For this retiree, the portfolio failed after 28 years. Most of us will be dead at that point in our retirement, so calling it a failure already begins to be somewhat questionable, but that criticism is common to all SWR research. Over the 30 year period, equities lost money 13 years, including 3 separate periods where equities lost money for at least three years in a row. (In all of US history there have only been 4 instances of back-to-back-to-back losses; the Great Depression; the 2000 bubble; 1912–1914; 1916–1918.) There are only 7 years when equities returned over 10%. The CAGR was a meager 0.31% over 30 years, which was driven by low equity returns that were pummelled by repeated losses.

Despite that grim outlook, the portfolio still lasted 28 years.

This time the portfolio was exhausted after 22 years. The first decade of retirement was brutal, with a 35% loss in the third year of retirement (which would make it the 4th worst year in market history). The CAGR of the first decade of retirement was -2.97%. Things pick up for the rest of retirement but there are still 14 losing years out of 30. (The Great Depression is only period of US history that saw a similar ratio of down years.)

The third scenario is pretty grim. Portfolio failure after only 12 years. The average life expectancy for a male at age 65 is 17 years, so you’re pretty certain to outlive this portfolio.

There are four years of losses to start off retirement: -21%, -7%, -15%, -23%. There are only 2 years of gains in the first decade of retirement. The CAGR of the first decade is a truly horrible -9.63%.

It is no surprise the portfolio ran out after that, though this feels like more a doomsday scenario rather than just a “low yield” scenario. Even the ten years around the Great Depression, 1929–1939, had a CAGR of only -1.16%. (Most people don’t realise that in the middle of the Great Depression the stock market returned 52% in 1933 and 1935.) So we’re talking about a scenario substantially worse than the Great Depression.

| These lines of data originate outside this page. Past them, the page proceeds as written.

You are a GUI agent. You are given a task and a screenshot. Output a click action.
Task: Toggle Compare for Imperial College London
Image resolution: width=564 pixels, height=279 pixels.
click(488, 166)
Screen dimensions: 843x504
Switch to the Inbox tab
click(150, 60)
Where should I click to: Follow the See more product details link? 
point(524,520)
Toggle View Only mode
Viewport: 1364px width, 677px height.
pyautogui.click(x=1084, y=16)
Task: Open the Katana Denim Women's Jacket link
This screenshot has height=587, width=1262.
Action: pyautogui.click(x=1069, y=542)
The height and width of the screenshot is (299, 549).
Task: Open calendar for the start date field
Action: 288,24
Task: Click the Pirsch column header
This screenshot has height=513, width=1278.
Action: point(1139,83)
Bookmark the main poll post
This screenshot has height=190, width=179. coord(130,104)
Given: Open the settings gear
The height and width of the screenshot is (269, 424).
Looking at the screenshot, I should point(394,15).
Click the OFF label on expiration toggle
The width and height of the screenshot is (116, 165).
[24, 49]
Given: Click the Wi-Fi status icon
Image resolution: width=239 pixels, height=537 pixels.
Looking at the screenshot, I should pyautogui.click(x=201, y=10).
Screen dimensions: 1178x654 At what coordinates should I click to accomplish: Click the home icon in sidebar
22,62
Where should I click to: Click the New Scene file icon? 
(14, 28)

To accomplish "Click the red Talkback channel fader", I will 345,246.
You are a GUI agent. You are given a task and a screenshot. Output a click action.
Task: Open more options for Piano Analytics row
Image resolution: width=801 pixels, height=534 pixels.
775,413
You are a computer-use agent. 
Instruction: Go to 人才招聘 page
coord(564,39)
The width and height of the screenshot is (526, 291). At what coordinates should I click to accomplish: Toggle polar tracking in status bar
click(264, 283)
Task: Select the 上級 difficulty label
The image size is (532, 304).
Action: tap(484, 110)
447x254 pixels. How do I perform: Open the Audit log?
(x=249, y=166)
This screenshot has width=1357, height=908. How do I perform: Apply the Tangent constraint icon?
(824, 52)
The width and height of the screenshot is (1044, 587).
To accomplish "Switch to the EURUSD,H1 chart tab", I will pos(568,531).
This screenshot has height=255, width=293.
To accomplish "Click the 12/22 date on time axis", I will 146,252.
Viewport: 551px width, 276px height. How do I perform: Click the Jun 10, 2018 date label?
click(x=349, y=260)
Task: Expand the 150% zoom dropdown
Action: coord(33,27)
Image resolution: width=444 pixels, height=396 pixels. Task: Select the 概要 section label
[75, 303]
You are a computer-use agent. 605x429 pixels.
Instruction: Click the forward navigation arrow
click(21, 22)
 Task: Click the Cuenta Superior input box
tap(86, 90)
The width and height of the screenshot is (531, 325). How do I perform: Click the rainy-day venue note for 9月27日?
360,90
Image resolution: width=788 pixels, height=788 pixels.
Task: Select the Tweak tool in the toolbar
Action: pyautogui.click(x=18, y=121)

Am I able to draw any lessons from this limited sampling of failures? A lot of the failure seems to be driven by limited (sub 10%) equity returns when the market is up and frequent losses that keep knocking the portfolio down. Even under those trying circumstances, most portfolios last at least 20 years. (95% of Boglehead-style portfolios survive 20 years with the Low Yield model when taking 4% withdrawals.)

Do you think the next 30 years is going to look like one of those failure scenarios? I guess I’m too much of an optimist to buy into that. Even if returns are muted and yields are low…it is hard for me to believe that we will see such recurrent market losses. Maybe I just have too much faith in mean reversion and government intervention.

For what it is worth, the paper came out in 2013. Since then the market returns for the S&P 500 have been:

`2013: 33.35%`

2014: 12.43%

2015: 0.29%

2016: 14.61% (year to date, so still time to drop a lot!)

## P.S. Mortality-weighting

Finally, we know that using a fixed 30-year lifespan gives a misleadingly conservative picture. If we use mortality-weighting (i.e. you have to both run out of money **and** still be alive when it happens) then the chance of portfolio success for a low-cost 60/40 portfolio increases to 86%.